The GOODMAN family – Company Sergeant Major GOODMAN, George Walter (1884-1918)

George Walter Goodman portrait
George Walter Goodman

George Walter Goodman was born in Leicester on 2nd July 1884 and baptised at St Martin’s on 13th July 1886 along with his new baby sister Lucy Jane who died shortly afterwards.  His parents were Walter Thomas Goodman (1859-1935), a boot riveter foreman, and Jane Ann Stanton (1862-1941), who married at St Martin’s less than four months before his birth.  They had four surviving children: George Walter was the oldest, then three girls Lucy Rhoda (1888-1977), Gertrude “Gertie” (1891-) and Ida Evelyn (1901-1981).  Two other children died in infancy.  All of the children worked in the boot trade, George Walter as a riveter.  In 1886 the Goodmans lived at 13 Great Holme Street, moving to 36 New Park Street by 1892.  In 1901 they moved away, probably to Marstown Avenue, Glen Parva where they lived in 1911.

George served in the Leicestershire Volunteers, Q (Wigston) Company before the war.  In 1906, when he was Lance-Corporal, he scored a respectable 22 in the company shooting competition at Syston shooting range.

In 1911 George Walter Goodman married Grace Eveline Florence Caroline Holland (1885-1953) who was born in Leicester in 1885 and who worked as a shoe machine operator.  The service took place at St Thomas’s church in South Wigston on 10th June 1911.  Grace wore a dress of “Quaker Grey” trimmed with silver embroidery.  Bridesmaids were Winnie, a sister of Grace’s, and George’s sister Gertrude.  The best man was Mr W Buncher, presumably a friend of George’s.  George and Grace then lived together at 79 Kirkdale Road and had two children, Florence Grace (1912-1939) who was baptised at St Thomas’s on 11th August 1912 and Evelyn who was born in the spring of 1918.

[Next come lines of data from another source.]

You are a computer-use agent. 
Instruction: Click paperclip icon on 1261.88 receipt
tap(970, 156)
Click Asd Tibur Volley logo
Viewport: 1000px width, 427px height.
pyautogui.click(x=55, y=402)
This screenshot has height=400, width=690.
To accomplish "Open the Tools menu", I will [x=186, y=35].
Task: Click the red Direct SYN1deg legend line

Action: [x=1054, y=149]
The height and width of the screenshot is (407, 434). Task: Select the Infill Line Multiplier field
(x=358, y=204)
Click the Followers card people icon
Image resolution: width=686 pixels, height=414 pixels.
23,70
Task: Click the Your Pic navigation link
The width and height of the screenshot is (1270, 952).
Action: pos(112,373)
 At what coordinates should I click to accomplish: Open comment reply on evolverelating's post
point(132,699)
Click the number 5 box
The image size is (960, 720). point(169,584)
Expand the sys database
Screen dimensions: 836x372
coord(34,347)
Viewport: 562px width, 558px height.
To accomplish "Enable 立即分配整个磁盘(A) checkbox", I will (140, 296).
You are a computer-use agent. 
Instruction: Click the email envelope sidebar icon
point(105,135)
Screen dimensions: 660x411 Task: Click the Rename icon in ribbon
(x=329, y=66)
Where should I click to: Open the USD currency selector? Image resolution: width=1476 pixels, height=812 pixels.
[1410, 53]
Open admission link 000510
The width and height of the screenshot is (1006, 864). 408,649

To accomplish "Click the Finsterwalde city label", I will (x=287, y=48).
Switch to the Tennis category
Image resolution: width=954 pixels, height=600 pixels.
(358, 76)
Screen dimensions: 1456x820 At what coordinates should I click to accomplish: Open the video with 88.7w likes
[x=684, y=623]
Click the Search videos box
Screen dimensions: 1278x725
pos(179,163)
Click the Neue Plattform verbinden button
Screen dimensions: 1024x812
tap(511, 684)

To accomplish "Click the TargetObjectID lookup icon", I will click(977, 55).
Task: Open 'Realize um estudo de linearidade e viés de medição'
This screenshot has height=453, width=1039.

When war was declared, George was in demand as a trained soldier.  He joined the 10th (Reserve) Battalion Leicestershire Regiment and in January 1915 the vicar of St Thomas’s, Wigston read out George’s name as one of the Wigston men who were serving at the Front.  The 10th Battalion was redesignated the 53rd Battalion Northumberland Fusiliers in October 1917.  George delivered instruction and prepared soldiers for fighting.  He rose to the rank of Company Sergeant Major.  As the 53rd Battalion remained at Home for the duration of the war, it is unlikely that George saw any further fighting action.  So when he died of pneumonia on 20th Nov 1918 at Clipsham Military Hospital, Nottinghamshire, it was most likely as a result of Spanish Influenza.  He was buried at Wigston Cemetery.

Goodman, G W grave
The grave of George Walter Goodman, Wigston Cemetery

After the war Grace remained living close to her parents.  Between 1924 and 1929 she lived at 59 Clifford Street, South Wigston, moving to another address in 1929.  She died in 1953.  George’s parents continued living in Glen Parva after the war.  Walter died in 1935 and Jane in 1941, while living at Malabar, Blaby Road, Glen Parva.  However, Jane lived for at least the last two years of her life at Carlton Hayes Hospital, which cared for people with mental health problems.